--- REQUIRED ACTION ---
Could you quote the whole article below on Clouzot's La prisonnière, word for word?

--- EXCERPT PROVIDED ---
##########

The Forgotten: Chains of Love

David Cairns

With the fragments of Henri-Georges Clouzot's never-completed L'enfer (1964) finally gathered together and released as part of the making-of/unmaking-of documentary Inferno (2009), now seems a good time to revisit Clouzot's last feature, the criminally neglected La prisonnière (1968).

Made at the urging of admirer François Truffaut, this perverse romance utilized many of the pop-art gimmicks and psychedelic visual tricks Clouzot had planned to use in the abortive L'enfer, but in the four years since that project had rolled over and died, nearly taking its director with it, times had changed, and Clouzot's experiments no longer looked as startling as they would have in '64. (Plus, L'enfer would have been a black and white film whose naturalistic style would have been violently ruptured by bursts of hallucinatory color.) In fact, it probably looked as if the old man was straining to be hip and counter-cultural. The film was passed over with a degree of embarrassment.

But what a fascinating film it is!

Elizabeth Wiener is our reticent, sulky, very convincing leading lady. In reality the daughter of musician Jean, the teleporting pianist who crops up in the background of every damn scene in Jacques Rivette's Duelle, in which Wiener also appears as handmaiden to a goddess, she still acts, and sings in a band, but never made it to the big time. Here she seems like a real discovery, with her natural beauty and slightly guarded attitude. Lured away from her kinetic artist partner (it's that kind of movie), Bernard Fresson, by the sickly charms of gallery owner Laurent Tertzieff, she finds herself plunged into his world of S&M mind games.

##########

--- DATA PROVIDED ---

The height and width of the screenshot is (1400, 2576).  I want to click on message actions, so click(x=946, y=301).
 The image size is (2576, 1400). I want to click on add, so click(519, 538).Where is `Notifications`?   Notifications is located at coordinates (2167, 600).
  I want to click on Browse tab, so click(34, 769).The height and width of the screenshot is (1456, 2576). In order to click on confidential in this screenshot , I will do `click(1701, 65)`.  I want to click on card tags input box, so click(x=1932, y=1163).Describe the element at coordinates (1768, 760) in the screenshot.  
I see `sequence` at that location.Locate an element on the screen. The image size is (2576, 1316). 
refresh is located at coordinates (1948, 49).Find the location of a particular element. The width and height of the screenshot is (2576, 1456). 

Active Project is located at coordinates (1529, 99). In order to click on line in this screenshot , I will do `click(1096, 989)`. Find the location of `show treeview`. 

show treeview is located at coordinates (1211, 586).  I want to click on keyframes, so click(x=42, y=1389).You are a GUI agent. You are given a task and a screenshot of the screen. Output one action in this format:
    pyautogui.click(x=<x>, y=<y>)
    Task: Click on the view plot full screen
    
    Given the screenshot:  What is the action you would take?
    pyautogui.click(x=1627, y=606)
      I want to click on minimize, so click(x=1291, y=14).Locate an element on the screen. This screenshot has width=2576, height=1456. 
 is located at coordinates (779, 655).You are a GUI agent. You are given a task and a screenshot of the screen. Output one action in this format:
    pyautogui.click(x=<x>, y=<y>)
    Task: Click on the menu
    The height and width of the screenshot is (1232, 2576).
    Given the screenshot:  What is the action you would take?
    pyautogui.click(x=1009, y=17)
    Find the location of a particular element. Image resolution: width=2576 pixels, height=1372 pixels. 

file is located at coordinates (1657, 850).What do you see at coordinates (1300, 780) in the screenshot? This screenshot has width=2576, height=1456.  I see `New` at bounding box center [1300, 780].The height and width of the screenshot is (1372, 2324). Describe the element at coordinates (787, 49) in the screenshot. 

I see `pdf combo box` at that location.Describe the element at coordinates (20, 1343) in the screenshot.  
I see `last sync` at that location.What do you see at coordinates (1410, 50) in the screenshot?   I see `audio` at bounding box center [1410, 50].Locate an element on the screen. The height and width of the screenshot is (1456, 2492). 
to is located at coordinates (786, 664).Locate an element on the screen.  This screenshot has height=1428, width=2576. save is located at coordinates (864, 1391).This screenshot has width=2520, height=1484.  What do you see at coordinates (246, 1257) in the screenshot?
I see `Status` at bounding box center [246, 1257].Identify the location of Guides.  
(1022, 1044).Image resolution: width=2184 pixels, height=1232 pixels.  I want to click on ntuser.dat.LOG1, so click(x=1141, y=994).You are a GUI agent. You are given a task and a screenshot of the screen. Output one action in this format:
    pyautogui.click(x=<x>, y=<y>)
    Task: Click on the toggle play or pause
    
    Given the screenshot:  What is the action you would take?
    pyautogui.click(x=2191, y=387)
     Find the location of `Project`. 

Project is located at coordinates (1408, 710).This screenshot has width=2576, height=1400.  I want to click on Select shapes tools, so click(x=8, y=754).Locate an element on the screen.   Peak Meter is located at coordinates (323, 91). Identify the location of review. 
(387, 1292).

##########

--- RESPONSE AREA ---
The Forgotten: Chains of Love

David Cairns

With the fragments of Henri-Georges Clouzot's never-completed L'enfer (1964) finally gathered together and released as part of the making-of/unmaking-of documentary Inferno (2009), now seems a good time to revisit Clouzot's last feature, the criminally neglected La prisonnière (1968).

Made at the urging of admirer François Truffaut, this perverse romance utilized many of the pop-art gimmicks and psychedelic visual tricks Clouzot had planned to use in the abortive L'enfer, but in the four years since that project had rolled over and died, nearly taking its director with it, times had changed, and Clouzot's experiments no longer looked as startling as they would have in '64. (Plus, L'enfer would have been a black and white film whose naturalistic style would have been violently ruptured by bursts of hallucinatory color.) In fact, it probably looked as if the old man was straining to be hip and counter-cultural. The film was passed over with a degree of embarrassment.

But what a fascinating film it is!

Elizabeth Wiener is our reticent, sulky, very convincing leading lady. In reality the daughter of musician Jean, the teleporting pianist who crops up in the background of every damn scene in Jacques Rivette's Duelle, in which Wiener also appears as handmaiden to a goddess, she still acts, and sings in a band, but never made it to the big time. Here she seems like a real discovery, with her natural beauty and slightly guarded attitude. Lured away from her kinetic artist partner (it's that kind of movie), Bernard Fresson, by the sickly charms of gallery owner Laurent Tertzieff, she finds herself plunged into his world of S&M mind games.